#### Bagian Teks
● ● ● ●

Jumat, 18 Juli 2025

Review Film "Downfall The Case Against Boeing"



Judul Film: Downfall The Case Against Boeing



Durasi: 89 menit


"Downfall: The Case Against Boeing" (2022) adalah sebuah film dokumenter yang mengungkap rangkaian peristiwa tragis di balik jatuhnya dua pesawat Boeing 737 MAX Lion Air Penerbangan JT610 (2018) dan Ethiopian Airlines Penerbangan ET302 (2019) yang menewaskan total 346 orang. Film ini tidak hanya menyajikan kronologi kecelakaan, tetapi juga menggali secara mendalam faktor-faktor korporasi, regulasi, dan teknis yang menjadi akar masalah, serta dampaknya terhadap para korban dan industri penerbangan global.


Film ini dimulai dengan rekonstruksi dua kecelakaan maut tersebut, yang memiliki pola serupa seperti pesawat yang tiba-tiba menukik ke bawah tak terkendali sesaat setelah lepas landas. Investigasi mengungkap bahwa penyebab utamanya adalah Maneuvering Characteristics Augmentation System (MCAS), sebuah fitur otomatis yang dirancang Boeing untuk mencegah pesawat kehilangan daya angkat (stall). Namun, sistem ini memiliki kelemahan fatal ia hanya mengandalkan satu sensor sudut serang (angle of attack/AoA), yang rentan error.

● ● ● ●

#### Data
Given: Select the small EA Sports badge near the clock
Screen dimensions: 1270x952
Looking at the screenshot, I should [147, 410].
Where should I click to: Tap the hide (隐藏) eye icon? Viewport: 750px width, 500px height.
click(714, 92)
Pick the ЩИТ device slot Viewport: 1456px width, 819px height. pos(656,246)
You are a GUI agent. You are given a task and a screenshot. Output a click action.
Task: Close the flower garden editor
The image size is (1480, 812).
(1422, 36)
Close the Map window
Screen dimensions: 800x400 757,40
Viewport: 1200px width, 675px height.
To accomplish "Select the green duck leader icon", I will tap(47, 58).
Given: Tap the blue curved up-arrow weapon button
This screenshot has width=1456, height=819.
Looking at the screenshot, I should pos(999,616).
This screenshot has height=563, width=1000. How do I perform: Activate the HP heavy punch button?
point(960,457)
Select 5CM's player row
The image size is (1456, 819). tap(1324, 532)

● ● ● ●

#### Tujuan Latihan
Tuliskan kembali bagian ulasan film di atas, mulai dari "Judul Film: Downfall" sampai dengan "industri penerbangan global.", termasuk kedua bagian tersebut.

#### Hasil yang Benar
Judul Film: Downfall The Case Against Boeing



Durasi: 89 menit


"Downfall: The Case Against Boeing" (2022) adalah sebuah film dokumenter yang mengungkap rangkaian peristiwa tragis di balik jatuhnya dua pesawat Boeing 737 MAX Lion Air Penerbangan JT610 (2018) dan Ethiopian Airlines Penerbangan ET302 (2019) yang menewaskan total 346 orang. Film ini tidak hanya menyajikan kronologi kecelakaan, tetapi juga menggali secara mendalam faktor-faktor korporasi, regulasi, dan teknis yang menjadi akar masalah, serta dampaknya terhadap para korban dan industri penerbangan global.